Please test my branch features/multi_ldap. I tried it at home and it seems OK for me.

You can configure multiple ldap from the same type (openldap + openldap + ...) OR (active directory + active directory + ...)

[murattdogan]

configure multiple ldap from the same type (openldap + active directory+ ...) ?

[Nordes]

No same type ... for users. As you may know, the attribute mapping for users in Active directory is different than mapping of user attributes in OpenLdap. The only way you could make them work together is if you make a custom "LdapUser" by implementing the IAppUser (see existing implementation).

So basically what I meant was:

• OpenLdap and ActiveDirectory in the current state are mutually exclusive EXCEPT! if you use the same schema regarding all the attributes and types for your OpenLdap, for which, I really doubt you're doing.

[Nordes]

For example here:

In case you have the EXACT same attributes you want to map your users (AD/SMB/OpenLdap/etc.) then yes, you can use multiple configurations without any issue. But that case is probably really rare. If you wish and that you have a different schema (SMB per say), then the current code of the LdapExtension allow you to extend it. Please look at the code and make your own implementation if you want to mix AD and OpenLdap. The current built-in is not made for that scenario except, as I said previously, if you have the exact same schema for those attributes.
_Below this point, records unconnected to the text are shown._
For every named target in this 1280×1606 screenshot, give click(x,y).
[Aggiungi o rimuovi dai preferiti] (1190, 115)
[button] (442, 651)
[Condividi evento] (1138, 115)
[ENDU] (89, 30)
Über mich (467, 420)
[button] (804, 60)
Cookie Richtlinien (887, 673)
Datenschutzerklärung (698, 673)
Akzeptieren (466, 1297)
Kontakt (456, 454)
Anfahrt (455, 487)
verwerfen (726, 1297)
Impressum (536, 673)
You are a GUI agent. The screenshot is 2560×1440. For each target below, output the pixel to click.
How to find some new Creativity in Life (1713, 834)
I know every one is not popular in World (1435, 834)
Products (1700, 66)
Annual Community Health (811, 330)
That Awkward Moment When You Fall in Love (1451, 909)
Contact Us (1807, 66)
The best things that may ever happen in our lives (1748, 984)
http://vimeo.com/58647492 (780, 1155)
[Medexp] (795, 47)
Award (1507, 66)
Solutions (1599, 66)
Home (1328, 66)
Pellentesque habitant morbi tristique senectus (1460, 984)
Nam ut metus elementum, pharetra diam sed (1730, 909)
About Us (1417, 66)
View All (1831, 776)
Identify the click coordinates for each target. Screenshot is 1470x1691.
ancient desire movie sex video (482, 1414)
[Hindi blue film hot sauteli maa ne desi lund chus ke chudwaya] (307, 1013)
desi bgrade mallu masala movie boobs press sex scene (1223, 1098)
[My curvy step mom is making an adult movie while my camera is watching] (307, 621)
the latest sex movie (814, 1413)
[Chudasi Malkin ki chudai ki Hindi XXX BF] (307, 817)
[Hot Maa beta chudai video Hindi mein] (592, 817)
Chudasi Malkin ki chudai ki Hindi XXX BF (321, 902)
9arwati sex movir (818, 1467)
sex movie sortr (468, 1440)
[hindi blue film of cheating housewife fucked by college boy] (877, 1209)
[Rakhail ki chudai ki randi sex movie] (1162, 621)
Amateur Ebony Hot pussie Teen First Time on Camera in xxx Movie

For the current implementation of many servers (which I don't really recommend), you really need a filter to avoid having the same user existing in both system. Otherwise it will take the first one that match and you might expect strange behaviors.

[Nordes]

Branch merged. More tests will be needed before a release as a nuget package.

[jmsolutionsgroup]

Thank you for all of the changes. I have created pull request #14 that allows the user to specify a domain without breaking changes.

[Nordes]

@uchetfield , looking now into it.

[Nordes]

@uchetfield Merged (I used the wrong number in the merge comment :(... but it is).

[Nordes]

@uchetfield : For info, the only problem I see with your solution is if we use the other flow in order to get a token (not by showing the login page). The domain is not part of the implementation in that case. So just be aware of that.